Video: https://mega-awry.io/videos/framing_attack_poc.mp4

 

Integrity Attack

 

This attack exploits the peculiar structure of MEGA’s obfuscated key objects to manipulate an encrypted node key such that the decrypted key consists of all zero bytes. Since the attacker now knows the key, this key manipulation can be used to forge a file in a manner similar to the framing attack. Unlike for the framing attack (which requires the ability to decrypt arbitrary AES-ECB ciphertexts), for this attack the adversary only needs access to a single plaintext block and the corresponding ciphertext encrypted with AES-ECB under the master key. For instance, the attacker can use MEGA’s protocol for public file sharing to obtain the pair: when a user shares a file or folder publicly, they create a link containing the obfuscated key in plaintext. Hence, a malicious cloud provider who obtains such a link knows both the plaintext and the corresponding ciphertext for the node key, since the latter is uploaded to MEGA when the file was created (before being shared). This can then be used as the starting point for the key manipulation and allows a forged file ciphertext to be uploaded into the victim’s cloud, just as for the framing attack. However, this attack is less surreptitious than the framing attack because of the low probability of the all-zero key appearing in an honest execution, meaning that an observant user who inspects the file keys stored in their account could notice that the attack has been performed.

GaP-Bleichenbacher Attack

This attack is a novel variant of Bleichenbacher’s attack on PKCS#1 v1.5 padding. We call it a Guess-and-Purge (GaP) Bleichenbacher attack. MEGA can use this attack to decrypt RSA ciphertexts by exploiting a padding oracle in the fallback chat key exchange of MEGA’s chat functionality. The vulnerable RSA encryption is used for sharing node keys between users, to exchange a session ID with the user at login and in a legacy key transfer for the MEGA chat. As shown in the key hierarchy, each user has a public RSA key used by other users or MEGA to encrypt data for the owner, and a private key used by the user themselves to decrypt data shared with them. With this attack, MEGA can decrypt these RSA ciphertexts, albeit requiring an impractical number of login attempts.

 

Attack idea:
The original Bleichenbacher attack maintains an interval for the possible plaintext value of a target ciphertext. It exploits the malleability of RSA to test the decryption of multiples of the unknown target message. Successful unpadding leaks the prefix of the decrypted message due to the structure of the PKCS#1 v1.5 padding. This prefix allows an adversary to reduce intervals efficiently and recover the plaintext.

 

MEGA uses a custom padding scheme which is less rigid than PKCS#1 v1.5. This makes it challenging to apply Bleichenbacher’s attack, because a successful unpadding no longer corresponds to a single solution interval.
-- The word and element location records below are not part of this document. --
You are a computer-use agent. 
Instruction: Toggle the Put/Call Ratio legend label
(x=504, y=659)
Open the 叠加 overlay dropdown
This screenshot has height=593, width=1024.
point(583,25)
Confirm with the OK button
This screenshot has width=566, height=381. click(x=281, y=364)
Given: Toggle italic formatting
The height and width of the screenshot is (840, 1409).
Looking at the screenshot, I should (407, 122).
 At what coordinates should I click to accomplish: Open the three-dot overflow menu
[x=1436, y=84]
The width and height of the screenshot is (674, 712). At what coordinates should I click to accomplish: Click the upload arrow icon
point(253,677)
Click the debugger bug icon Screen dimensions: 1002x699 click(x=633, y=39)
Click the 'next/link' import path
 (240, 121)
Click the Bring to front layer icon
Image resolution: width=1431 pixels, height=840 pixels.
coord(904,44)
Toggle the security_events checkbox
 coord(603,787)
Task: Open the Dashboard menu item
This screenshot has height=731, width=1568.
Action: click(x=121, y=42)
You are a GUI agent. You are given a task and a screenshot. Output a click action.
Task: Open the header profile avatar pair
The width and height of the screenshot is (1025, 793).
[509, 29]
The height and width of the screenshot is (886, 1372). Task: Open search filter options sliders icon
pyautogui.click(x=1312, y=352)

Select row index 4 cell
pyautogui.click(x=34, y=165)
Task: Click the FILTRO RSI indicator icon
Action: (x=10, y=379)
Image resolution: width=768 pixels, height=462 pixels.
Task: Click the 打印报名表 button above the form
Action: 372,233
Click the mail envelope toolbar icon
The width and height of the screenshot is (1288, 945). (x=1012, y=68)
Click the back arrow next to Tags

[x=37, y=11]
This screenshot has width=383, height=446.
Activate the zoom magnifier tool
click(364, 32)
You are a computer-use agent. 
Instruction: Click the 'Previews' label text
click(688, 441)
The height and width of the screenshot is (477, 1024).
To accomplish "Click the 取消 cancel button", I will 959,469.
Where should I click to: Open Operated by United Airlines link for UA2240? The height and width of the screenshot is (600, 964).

Instead many disjoint intervals are possible, depending on the value of an unknown prefix in MEGA’s padding scheme. Our attack devices a new Guess-and-Purge strategy that guesses the unknown prefix and quickly purges wrong guesses. This enables us to perform a search for the decryption of a ciphertext in 216.9216.9 client login attempts on average.

 

Although this attack is weaker than the RSA key recovery attack (in the sense that a key recovery implies plaintext recovery), it is complementary in the vulnerabilities that it exploits and requires different attacker capabilities. It attacks the legacy chat key decryption of RSA encryption instead of the session ID exchange and can be performed by a slightly weaker adversary since no key-overwriting is necessary.

 

The details of the GaP-Bleichenbacher attack are intricate. For a full description, see Appendix B of the paper.